How to use `torch.compile` with CUDA graphs when using gradient activation checkpointing

Hello! I would like to ask about using the latest torch.compile with the somewhat older torch.cuda.make_graphed_callables function to create CUDA graphs when gradient activation checkpointing and multi-GPU training is enabled.
It is currently my understanding that torch.compile reduces CUDA overhead while CUDA graphs reduce CPU overhead by fusing calls to the CUDA device. However, I have not seen any explanation or tutorial on whether they can be used together. Is it possible to capture the CUDA graph of a model that has undergone torch.compile? I do not think that there is a fundamental reason why this could not be done, though it may be technically time-consuming.

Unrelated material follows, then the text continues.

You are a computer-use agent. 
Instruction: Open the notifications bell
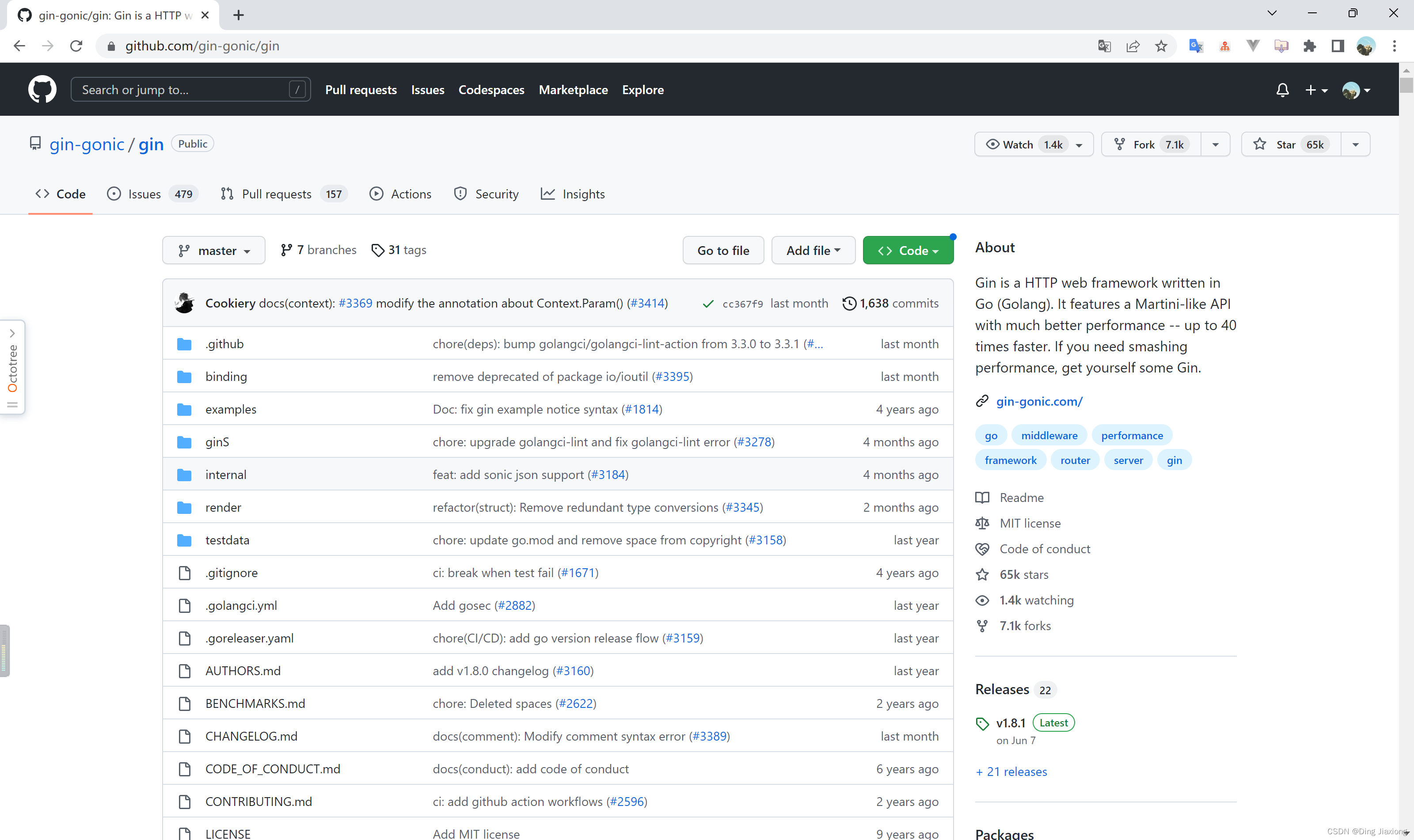(x=1282, y=90)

Also, activation checkpointing is a common optimization in Transformer architectures, which are also frequently trained on multiple GPUs. Is it possible to combine the torch.compile and creation of CUDA graphs with multi-GPU training, possibly only with DDP but not with FSDP?
Though these conditions may appear complicated, they are quite common in training large language models (LLMs), which have gained enormous popularity. I believe that making those optimizations would be very beneficial and I would like to thank any answers or informative discussion in advance.

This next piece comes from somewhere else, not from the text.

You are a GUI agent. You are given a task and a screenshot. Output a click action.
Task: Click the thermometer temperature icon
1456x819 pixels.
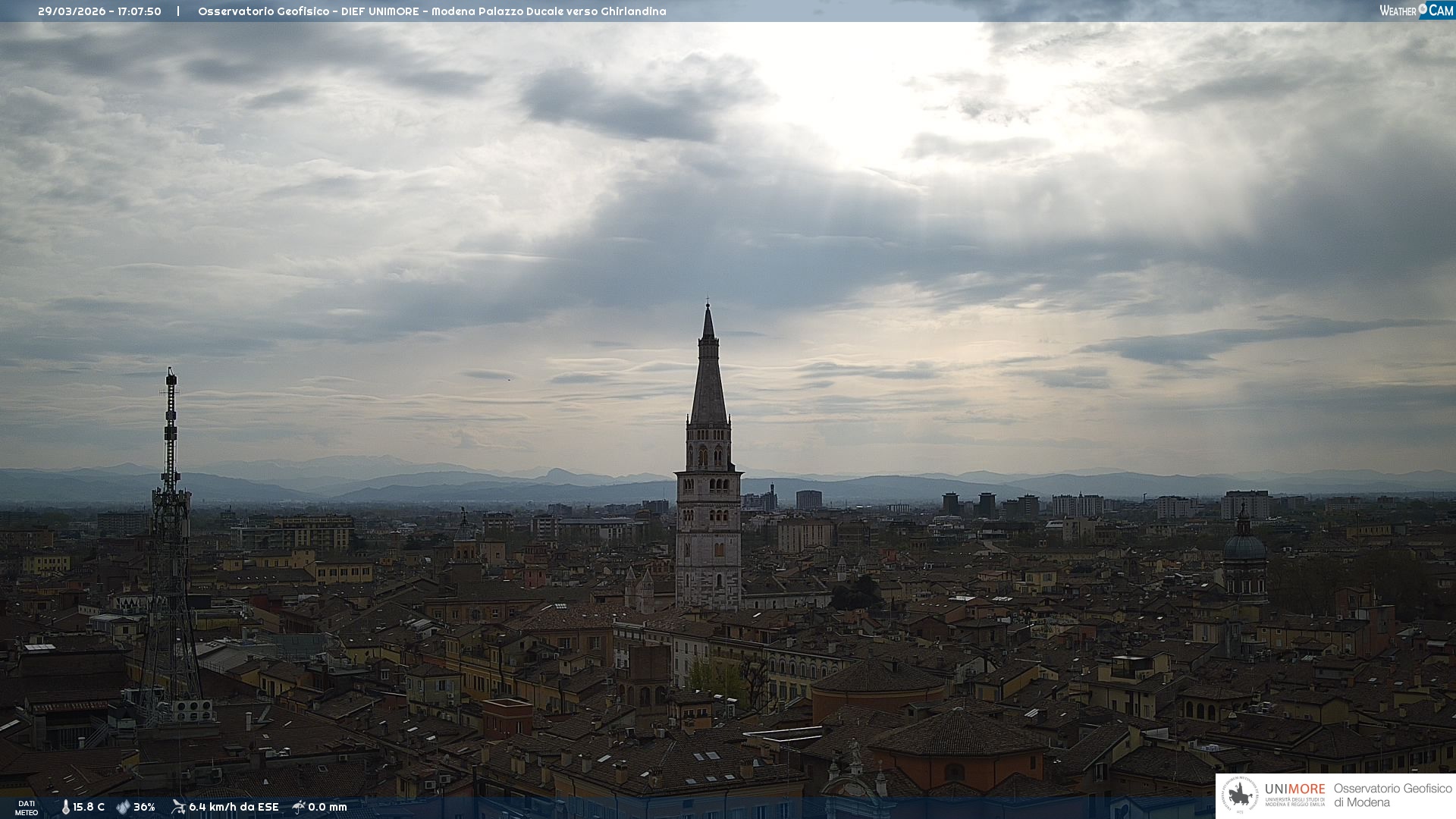point(65,807)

If you wish to use torch.compile with CUDA graphs, the preferred method to do so would probably be via the option mode="reduce-overhead" which should use CUDA graphs according to the argument documentation:

       mode (str): Can be either "default", "reduce-overhead" or "max-autotune"

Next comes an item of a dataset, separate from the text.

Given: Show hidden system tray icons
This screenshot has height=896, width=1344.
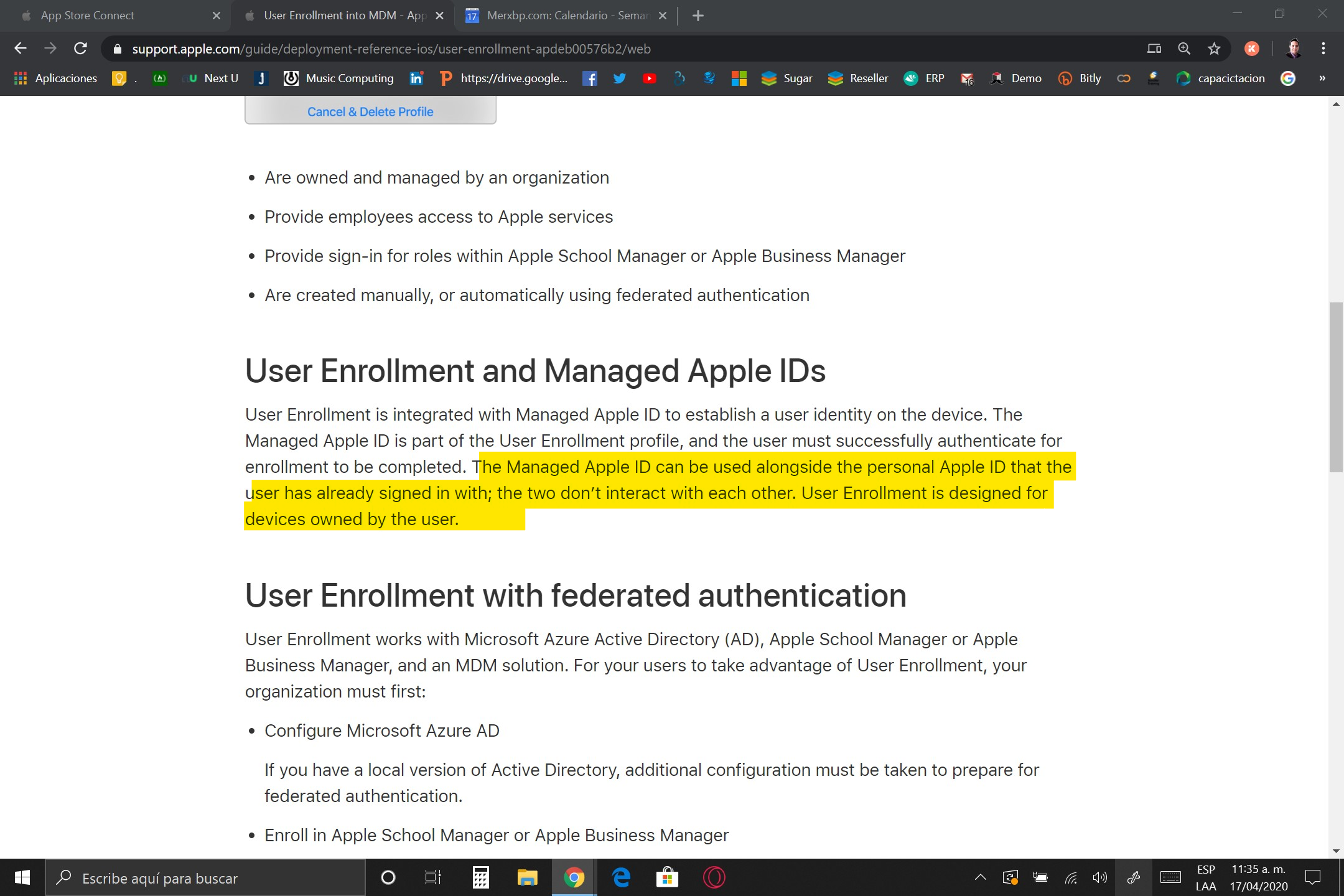Looking at the screenshot, I should pos(980,878).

        - "default" is the default mode, which is a good balance between performance and overhead
        - "reduce-overhead" is a mode that reduces the overhead of python with CUDA graphs, useful for small batches
        - "max-autotune" is a mode that that leverages Triton based matrix multiplications and convolutions
        - To see the exact configs that each mode sets you can call `torch._inductor.list_mode_options()`

I believe torch.compile should be compatible with DDP, and compatible with FSDP as some issues were recently addressed e.g., [FSDP] `use_orig_params=True` with CPU offloading and Gradient Accumulation: RuntimeError · Issue #98494 · pytorch/pytorch · GitHub.